Nosh Pit | Dune : Chef Scott Zwiezen’s Falafel Paradise
Chef Scott Zwiezen sits at the helm of two beloved Los Angeles eateries that blend piquant Old World flavors with new culinary flare. There’s Elf Cafe, a sit-down vegetarian kitchen famous for leaving carnivores deeply sated. And there’s Dune, an inventive falafel counter that, a mere 11 months in, is utterly bustling. But there was a time when the man behind it all thought he’d wind up working in a more literal sort of driver’s seat. “I was in pilot school in Denver,” Zwiezen says with a low chuckle. “I was taking air navigation classes and doing flight simulator training. I really liked it.”
Of course, that was before he dropped out to play bass in a band that subsequently relocated to Prague for a year and ultimately landed in L.A.’s arts-loving east side. Viva K released their debut album in 2005. They played a few festivals, booked a residency at an esteemed club, and got remixed by Spaceman 3 legend Sonic Boom. Then an unusual thing happened. In 2006, Zwiezen’s band opened a restaurant.
“We just shrugged and said, ‘Why not?,'” he recalls. “It took our energy away from the music, but we always saw Elf as the second Viva K record. There’s some Catholic saint who looks after drunks, fools and children. I think he was watching over us.”
But Zwiezen isn’t capricious; he’s good at following his muse. The humble gourmet adheres to a simple philosophy: “I serve what I like to eat: clean food, using the best ingredients we can afford, with a reasonable conscientiousness about where it all comes from.”
His music ties still matter, too. Elf’s current head chef Dave Martinez last cooked at the upscale Soho House, but he’s also the former lead shouter of Long Beach hardcore crew Clit 45. It was Elf server Leona Marrs, late of Pretty Girls Make Graves, who first noticed the Dune space was available to lease. And when Zwiezen started slinging falafel, he hired Zig Zags singer/guitarist Jed Maheu to help cook.
If Elf is an album, it’s a sprawler, intimate and intricate, with songs that take you on a journey every time. By contrast, Dune is a punk LP: simple, fast, surprising, and full of heat (especially if you add a few peppers). The delightful excess of its predecessor is reduced to essentials: three sandwiches (also available as hummus plates), plus a handful of sides. There’s house kombucha, and the sea salt-flecked rose water dates are a treat, but the main event comes wrapped in soft homemade flatbread, topped by garlicky sauces and pickled things: either the dense and tender, pine nut-spiked lamb balls, or the falafel — crispy on the outside with an herbaceous, bright green middle.

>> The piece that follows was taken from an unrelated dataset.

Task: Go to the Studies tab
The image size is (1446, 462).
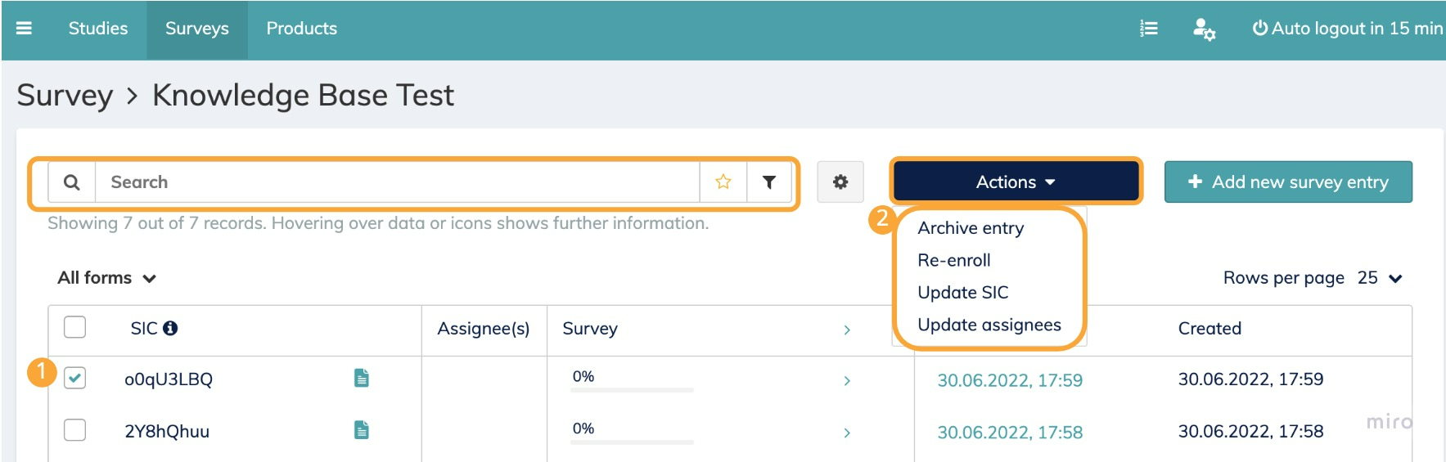Action: click(98, 29)
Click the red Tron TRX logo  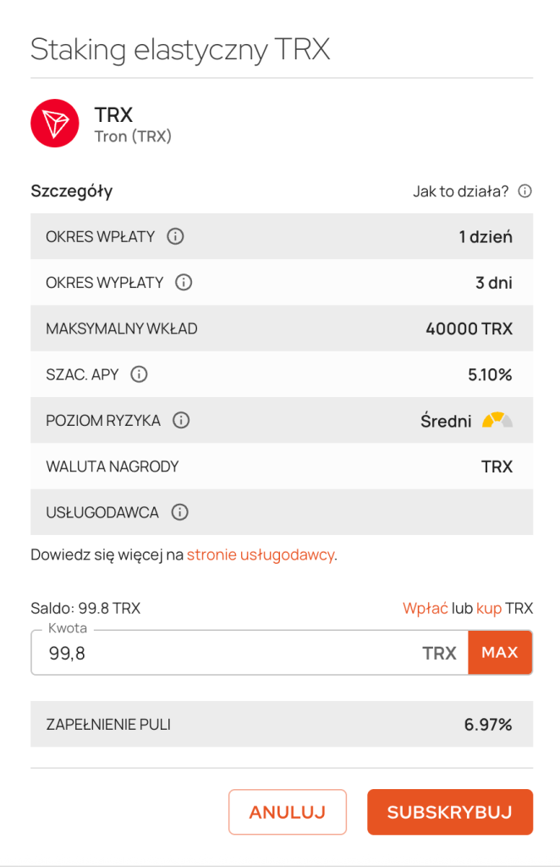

“We start with raw chickpeas, and we soak them until they almost sprout. Then we grind those up with greens we get from these local farmers. We don’t use any flour, and it’s best if you actually undercook it a little,” says Zwiezen. He’s been perfecting his recipe for about 13 years, since his bygone days as a self-sufficient raw vegan.
Though his first job, at 15, was as a KFC fry cook in Slidell, Louisiana for $3.35 an hour, Zwiezen got his true start selling prepackaged raw concoctions (including a dehydrated falafel) to small L.A. markets. That’s why he and a partner leased the cheap, boarded up kitchen in Echo Park that would eventually become Elf.

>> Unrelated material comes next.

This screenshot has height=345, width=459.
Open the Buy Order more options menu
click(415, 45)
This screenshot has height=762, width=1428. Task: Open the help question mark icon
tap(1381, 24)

Now, as the oil bubbles at Dune in nearby Atwater Village, it’s clear that a few things have come full circle. “I’m not ever trying to sound boastful,” he says, “but it’s really nice when Israeli or Lebanese people come in and say, ‘This reminds me of home.'”
And although Dune’s opening was much less “Wild West” than that of Elf, which notoriously ran on two hot plates and a single convection oven for years, it did mark a return to the DIY spirit that’s driven the chef thus far. Business picked up fast, so friends volunteered to help prep, Zwiezen hand-ground garbanzos while he waited for a food processor to arrive, and his girlfriend Anne O’Malley (whom he refers to as “my sweetheart”) worked the register, learning the name of each customer who walked through the door. There’s a “Steve” who comes in nearly seven days a week.
Like any punk venue worth its salt, Dune is standing room only except for a few seats at the bar, but the small shop is gaining a big following. Zwiezen’s even been approached about franchising, but he’s wary. He runs a tight, familial ship, and while he’s long abandoned dreams of flight, being a restaurateur isn’t so far removed from playing in an up-and-coming indie band. “It’s never just me,” says Zwiezen. “There’s a team and we’re all working together. Energy goes out, then it comes back in.”